Fractional entitlements to Properties New Shares will be rounded down. The
Offer extends to all Recovery 1 Shares it does not already hold in issue or
allotted on the date of the Offer or which are allotted during the course of
the Offer.
Based on the middle market price of Properties Existing Shares as at the close
of business on 5 April 2001, the latest practicable date prior to the
publication of the offer document, and on the basis that no further shares in
the capital of Recovery 1 are allotted or issued while the Offer remains open
for acceptance, the Share Offer values each Recovery 1 share at 117.56p. The
middle market price of a Recovery 1 Share on OFEX as at 5 April 2001, the
latest practicable date prior to publication of this document was 130p.
However, Shareholders should note that the Share Offer has not been based on
the market price of either Properties Existing Shares or Recovery 1 Shares but
on the respective net asset values of the two companies. Shareholders who
accept the Share Offer will receive Properties New Shares with an underlying
net asset value equivalent to the net asset value of the Recovery 1 Shares in
respect of which they accept the Share Offer. That underlying net asset value
as reported in the audited financial statements of Recovery 1 for the year
ended 31 December 2000 was 174p per share.
The total dividend for each Recovery 1 Share for the year ended 31 December
2000 was 4.70p compared to a total dividend for the equivalent number of
Properties Shares which would be received under the Offer of 5.36p assuming
that there is no election for the Limited Cash Alternative and that the entire
share capital of both Recovery 1 and Recovery 2 are acquired.
Once the Offer becomes or has been declared unconditional in all respects
Pathfinder Properties will apply for Properties New Shares to be admitted to
trading on AIM within 14 days of the date on which the Offer becomes or is
declared unconditional in all respects.
The Limited Cash Alternative
In order that Recovery 1 shareholders are provided with the opportunity to
receive some or possibly all of their consideration in cash, Nabarro Wells on
behalf of Properties, is offering subject to the terms of the formal offer
document a Limited Cash Alternative.
Under the Limited Cash Alternative, accepting shareholders may elect to
receive their consideration on the following basis:
148p in cash for every Recovery 1 Share
and so in proportion for any other number of Recovery 1 Shares held, subject
always to the Limited Cash Alternative being limited by the aggregate maximum
amount of £1,026,021.18. Shareholders' elections under the Limited Cash
Alternative in respect of Recovery 1 Shares will be scaled back pro rata to
their holdings of Recovery 1 Shares in respect of which they have made the
election where the aggregate elections for the Limited Cash Alternative exceed
or may exceed this limit. Where elections under the Limited Cash Alternative
are so scaled back, the balance of the consideration receivable by an
accepting Recovery 1 Shareholder will be met under the terms of the Share
Offer. If all Shareholders were to accept the Limited Cash Alternative, the
minimum amount of cash received by shareholders under the Limited Cash
Alternative would be 22.20p per share. The Limited Cash Alternative represents
a discount of 14.9 per cent to the net asset value per share of Recovery 1.
The Offer for Recovery 2
The Share Offer
The offer by Nabarro Wells on behalf of Properties is to acquire, on the terms
of the formal offer document, all the Recovery 2 Shares on the following
basis:
Nine Properties New Shares for every one Recovery 2 Share
and so in proportion for any other number of Recovery 2 shares held.

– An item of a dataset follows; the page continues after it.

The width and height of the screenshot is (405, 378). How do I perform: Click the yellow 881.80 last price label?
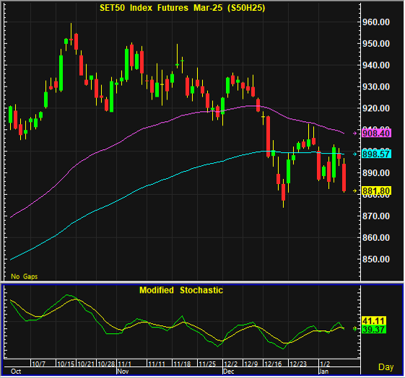[x=376, y=191]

Fractional entitlements to Properties New Shares will be rounded down. The
Offer extends to all Recovery 2 Shares it does not already hold in issue or
allotted on the date of the Offer or which are allotted during the course of
the Offer.
Based on the middle market price of Properties Existing Shares as at the close
of business on 5 April 2001, the latest practicable date prior to the
publication of this document, and on the basis that no further shares in the
capital of Recovery 2 are allotted or issued while the Offer remains open for
acceptance, the Share Offer values each Recovery 2 share at 128.25p. The
middle market price of a Recovery 2 Share on OFEX as at 5 April 2001, the
latest practicable date prior to publication of this document was 125p.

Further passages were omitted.